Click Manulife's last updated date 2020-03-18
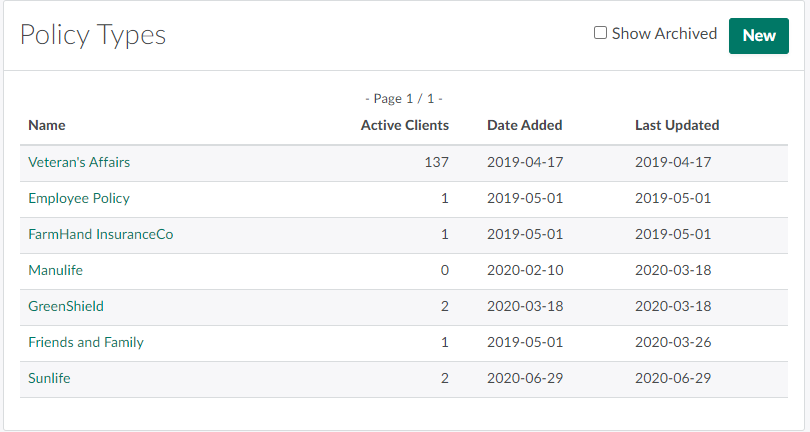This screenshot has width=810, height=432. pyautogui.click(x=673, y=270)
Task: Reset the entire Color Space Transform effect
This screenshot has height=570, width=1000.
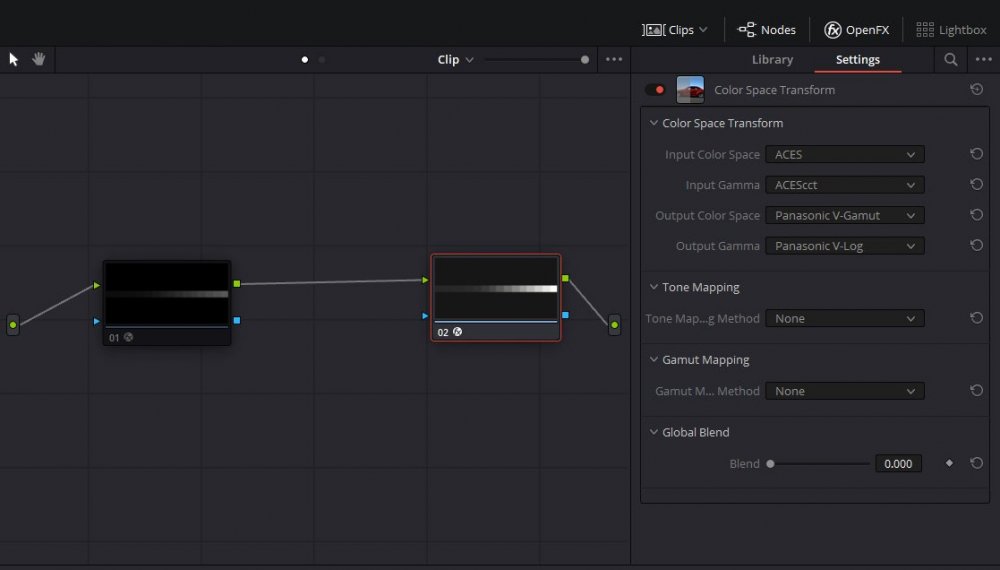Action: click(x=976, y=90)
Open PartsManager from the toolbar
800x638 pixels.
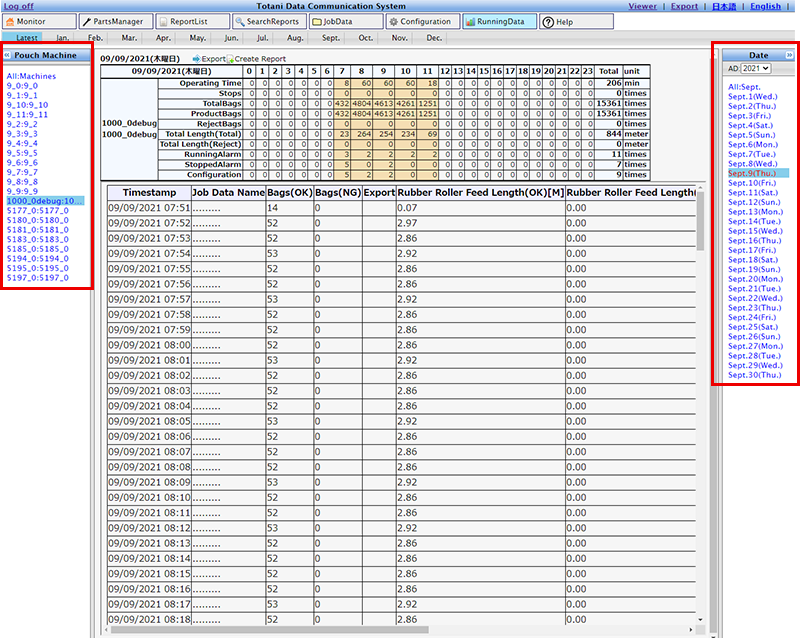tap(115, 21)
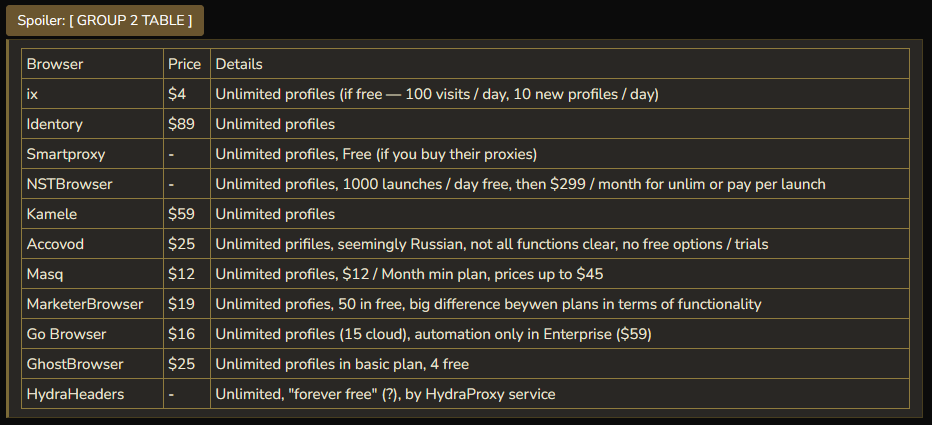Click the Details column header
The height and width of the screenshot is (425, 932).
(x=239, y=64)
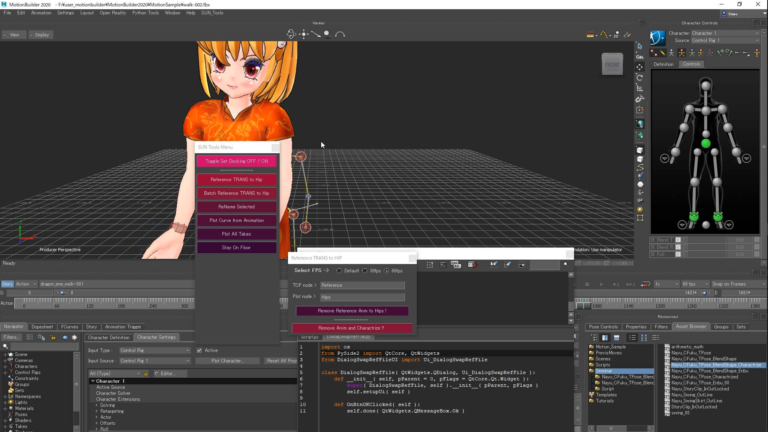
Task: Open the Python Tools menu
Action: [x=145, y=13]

---*---

Task to carry out.
Print exactly the lines between the line containing "Open PartsManager from the toolbar" and the last line of the entries above, including both, and nothing besides; skip the pictures.

Solution to this task.
Open PartsManager from the toolbar
800x638 pixels.
tap(115, 21)
Click the Details column header
The height and width of the screenshot is (425, 932).
(x=239, y=64)
Task: Open the Python Tools menu
Action: [x=145, y=13]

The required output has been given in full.